***** Material provided *****

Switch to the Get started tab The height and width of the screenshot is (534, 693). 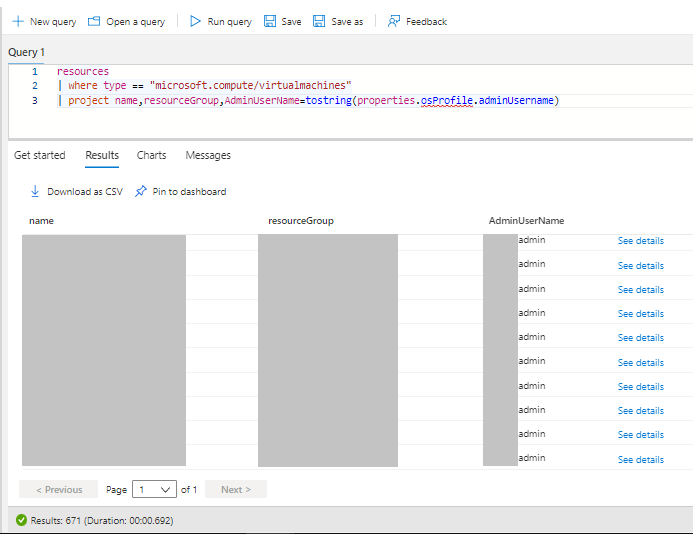[x=40, y=155]
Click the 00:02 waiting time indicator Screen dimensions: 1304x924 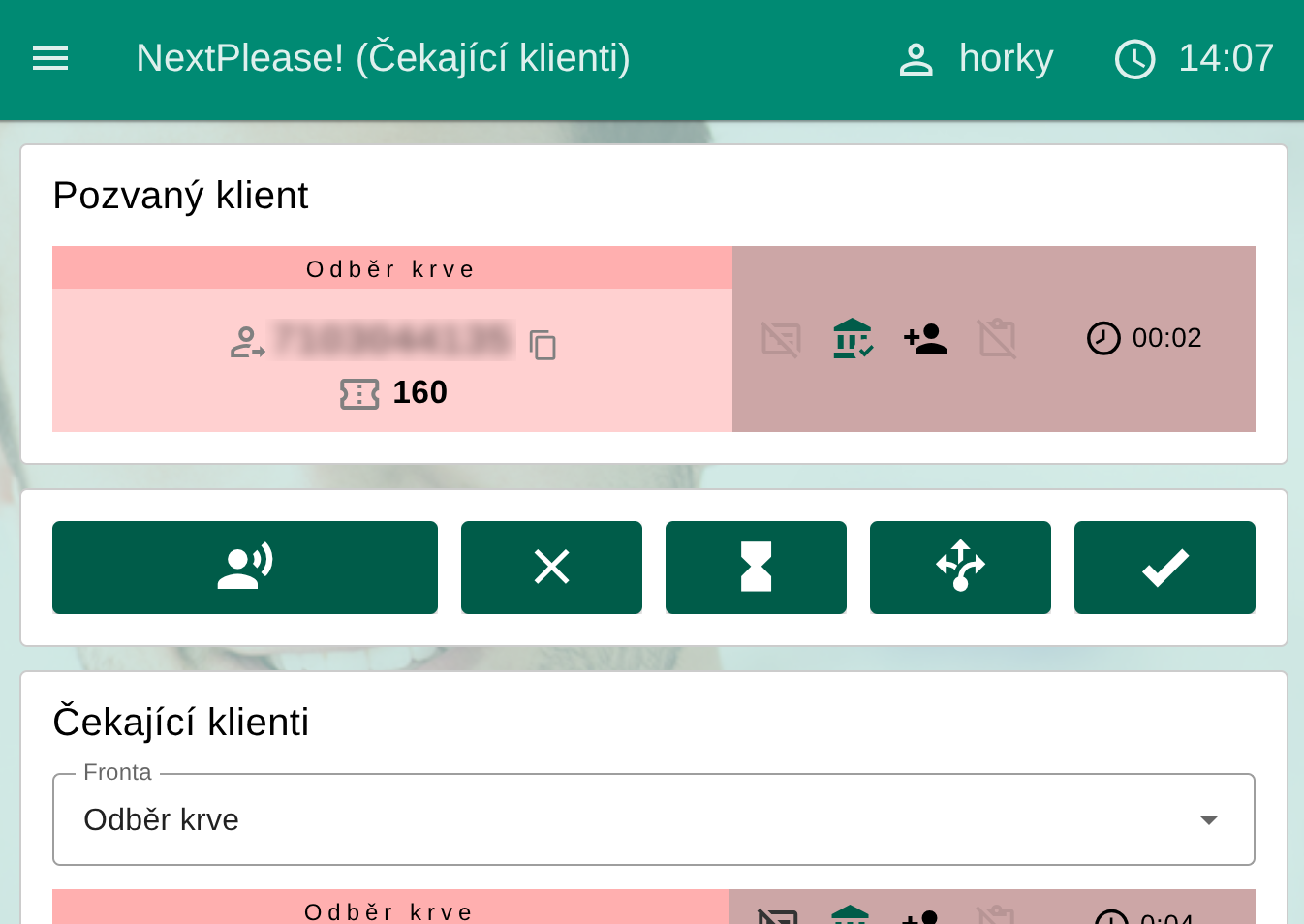tap(1145, 338)
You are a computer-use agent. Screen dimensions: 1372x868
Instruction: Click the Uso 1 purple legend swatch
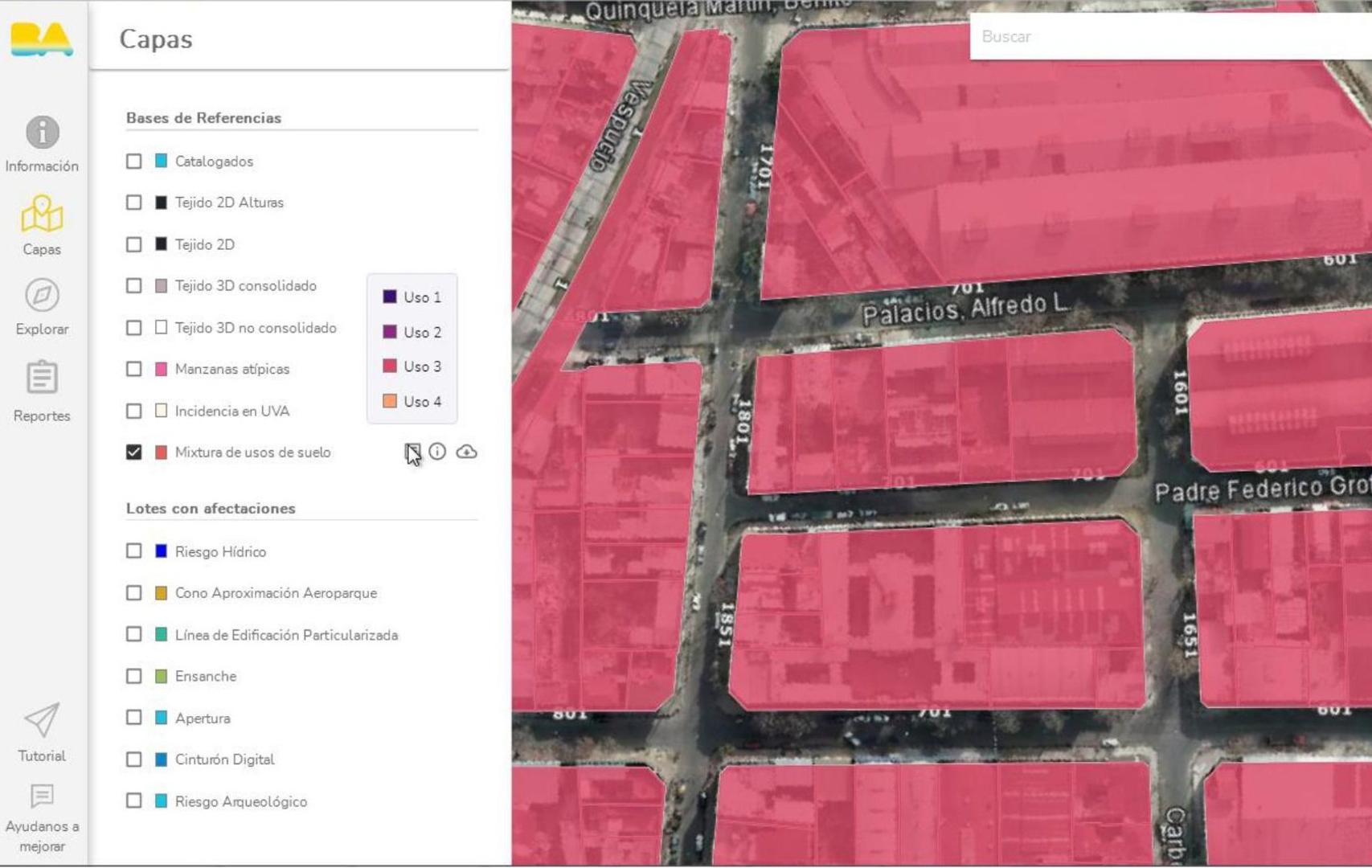click(390, 297)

*****

Leave out every picture and copy verbatim the lines running from the line containing "You are a computer-use" through the final line of the data.

Response to this task>
You are a computer-use agent. Screen dimensions: 1372x868
Instruction: Click the Uso 1 purple legend swatch
click(390, 297)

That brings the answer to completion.